Wenn Sie befürchten, dass Sie an einer Gemütskrankheit leiden, sollten Sie so bald wie möglich einen Termin bei Ihrem Arzt oder einer psychiatrischen Fachkraft vereinbaren. Wenn Sie sich nicht trauen, sich behandeln zu lassen, sprechen Sie mit einem Freund, einem Angehörigen, einem religiösen Führer oder einer anderen Person Ihres Vertrauens.

Sprechen Sie mit einer medizinischen Fachkraft, wenn Sie:

  • das Gefühl haben, dass Ihre Gefühle Ihre Arbeit, Ihre Beziehungen, Ihre sozialen Aktivitäten oder andere Bereiche Ihres Lebens beeinträchtigen
  • Probleme mit Alkohol oder Drogen haben
  • Selbstmordgedanken oder selbstmörderische Verhaltensweisen haben – suchen Sie sofort eine Notfallbehandlung auf.
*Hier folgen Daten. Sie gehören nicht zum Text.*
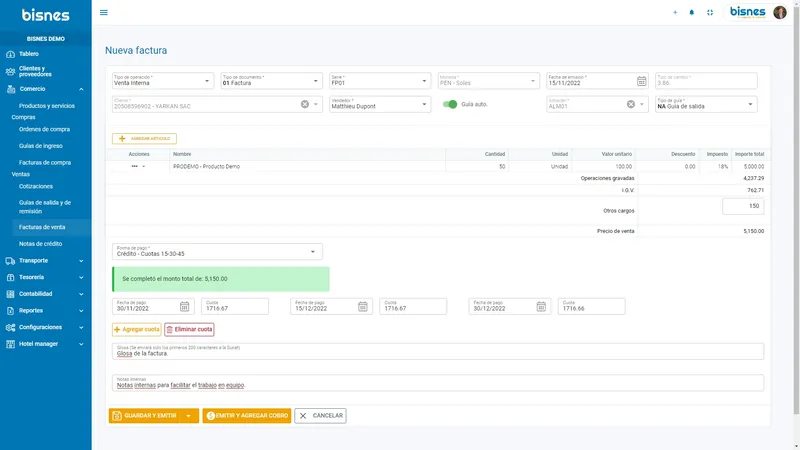Go to Cotizaciones in sidebar

(x=36, y=186)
Es ist unwahrscheinlich, dass Ihre Stimmungsstörung von allein wieder verschwindet, und sie kann sich mit der Zeit verschlimmern. Suchen Sie professionelle Hilfe auf, bevor Ihre Stimmungsstörung schwerwiegend wird – sie lässt sich in einem frühen Stadium möglicherweise leichter behandeln.

Behandlung

Bei den meisten Menschen können Stimmungsstörungen erfolgreich mit Medikamenten und Gesprächstherapie behandelt werden.